Anyone wary of taking up the headline prices advertised by the more aggressive budget airlines will not have had their doubts eased following the news that the police had to attend an aircraft at Prestwick Airport (not in Glasgow) yesterday, after passengers became fractious after a four hour wait for a departure slot.
That the flight was bound for Girona (not in Barcelona) is all you need to know: the operator was, of course, Ryanair, the Millwall of air carriers (everybody hates us and we don’t care). The behaviour of the crew, and the following attempt to offload blame and responsibility, are text book Ryanair, and anyone even considering flying with them should know what they may be letting themselves in for.
Take-off had been delayed, following another bout of industrial action by air traffic controllers in France. However, having closed up the aircraft, the crew refused to let anyone get off: this could potentially have delayed departure, should a window of opportunity arise, and for Ryanair, what is operationally convenient for them trumps any consideration for the punters.
Moreover, the crew also refused to issue drinks to the increasingly unhappy passengers: Ryanair’s excuse was that they were bound by regulation not to “open the bars”. This is utter tosh: they could have got water to the punters without “opening the bars”, but, again, this may have been operationally inconvenient, and would have cost Ryanair money.
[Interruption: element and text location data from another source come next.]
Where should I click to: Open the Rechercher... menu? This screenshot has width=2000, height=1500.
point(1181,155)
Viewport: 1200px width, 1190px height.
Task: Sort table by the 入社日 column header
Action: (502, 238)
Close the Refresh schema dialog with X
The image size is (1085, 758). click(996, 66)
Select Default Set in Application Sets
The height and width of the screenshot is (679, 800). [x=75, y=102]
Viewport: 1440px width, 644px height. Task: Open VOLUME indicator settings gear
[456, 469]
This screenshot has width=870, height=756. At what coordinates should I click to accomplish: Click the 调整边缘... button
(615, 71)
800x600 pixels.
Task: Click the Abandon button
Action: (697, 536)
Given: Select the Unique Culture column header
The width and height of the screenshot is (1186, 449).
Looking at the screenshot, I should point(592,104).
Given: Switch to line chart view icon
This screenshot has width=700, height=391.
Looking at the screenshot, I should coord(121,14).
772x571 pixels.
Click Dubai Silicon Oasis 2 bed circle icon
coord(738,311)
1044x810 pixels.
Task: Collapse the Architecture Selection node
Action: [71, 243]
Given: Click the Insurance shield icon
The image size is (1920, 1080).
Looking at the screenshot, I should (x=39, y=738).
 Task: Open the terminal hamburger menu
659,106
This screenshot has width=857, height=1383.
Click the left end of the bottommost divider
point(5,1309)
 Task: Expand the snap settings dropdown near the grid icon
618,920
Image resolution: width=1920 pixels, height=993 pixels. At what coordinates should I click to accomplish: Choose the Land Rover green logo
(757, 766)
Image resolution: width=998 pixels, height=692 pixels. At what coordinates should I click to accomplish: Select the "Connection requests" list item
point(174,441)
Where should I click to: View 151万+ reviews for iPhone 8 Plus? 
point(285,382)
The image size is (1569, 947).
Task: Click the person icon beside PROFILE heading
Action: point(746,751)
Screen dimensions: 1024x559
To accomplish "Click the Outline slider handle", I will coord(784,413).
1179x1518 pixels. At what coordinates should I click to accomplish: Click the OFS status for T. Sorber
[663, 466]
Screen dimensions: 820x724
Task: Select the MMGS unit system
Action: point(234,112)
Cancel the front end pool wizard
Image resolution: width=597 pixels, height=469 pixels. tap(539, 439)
Ultimately, it was the police that stumped up for water and snacks, so Ryanair dumped their responsibility on the UK taxpayer. And they kept over 160 passengers on board one of their aircraft for six hours before finally taking off. Predictably the carrier has blamed the French industrial action, but once again it is Ryanair’s behaviour that has fallen short.
That behaviour, together with the inability to own up to their own responsibility, and the appalling dumping on the police, can lead to only one conclusion. And that, Michael O’Leary, is that your attitude, and your airline’s service, are not good enough.